Sauf qu’en ce vendredi 14 mars, Trump n’était pas dans un rassemblement de campagne électorale. Il était au département de la Justice, un lieu censé cultiver une indépendance certaine vis-à-vis du pouvoir politique.
Pour Donald Trump, c’était une forme de triomphe : il marchait dans les bureaux où des procureurs ont rédigé des actes d’accusation contre lui. Le bureau du procureur indépendant Jack Smith, qui faisait partie du Département, a mené deux dossiers contre Trump : l’affaire des documents secrets qu’il refusait de rendre et l’affaire de la tentative d’empêcher la certification électorale de 2020. Aucun de ces procès n’a eu lieu.
Et maintenant, ses propres avocats, Pam Bondi et Emil Bove, dirigent le Département. Trump a dû savourer ce moment.
Le message livré aux procureurs devant lui était clair : il faut enquêter sur les médias qui agissent « illégalement », les procureurs ayant mené des dossiers contre lui, et ses adversaires politiques.

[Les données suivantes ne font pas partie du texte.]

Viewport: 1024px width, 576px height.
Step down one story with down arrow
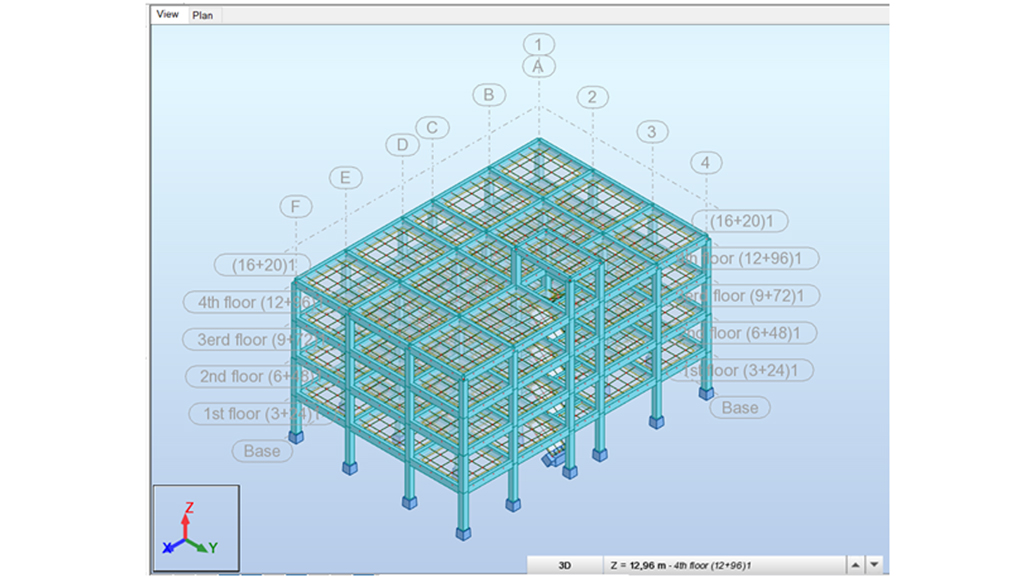tap(875, 565)
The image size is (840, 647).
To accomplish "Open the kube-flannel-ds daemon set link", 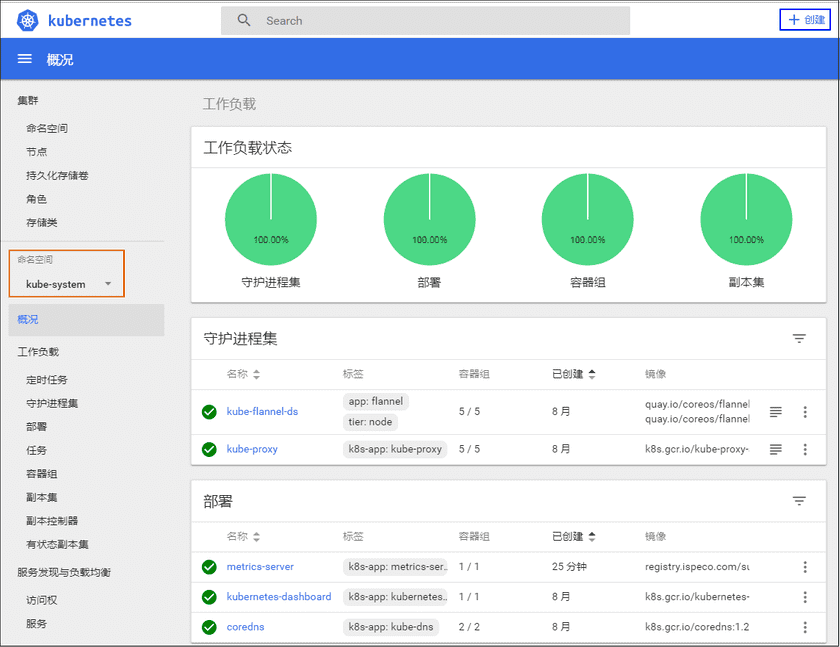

Tout cela en disant tourner la page sur des années de « politisation » de la justice et de « corruption ».
Son discours était en fait l’exemple parfait d’un projet de politisation et de corruption de la justice.
Parlant des grands réseaux de télé et des grands journaux, il ne s’est pas contenté de dire qu’ils sont biaisés. Leur couverture est « illégale », a-t-il dit.
« Il faut que ça arrête, je ne crois pas que ce soit légal, ça doit être illégal. Ils sont le bras du Parti démocrate. […] J’ose espérer que vous pourrez y faire voir, a-t-il dit aux procureurs. Les gens qui nous ont fait ça devraient aller en prison. Ils sont corrompus et ce qu’ils font est illégal. Nous allons exposer les criminels et ce sera légendaire. »
Ceux qui ne prenaient pas au sérieux ses menaces de vengeance devraient se raviser.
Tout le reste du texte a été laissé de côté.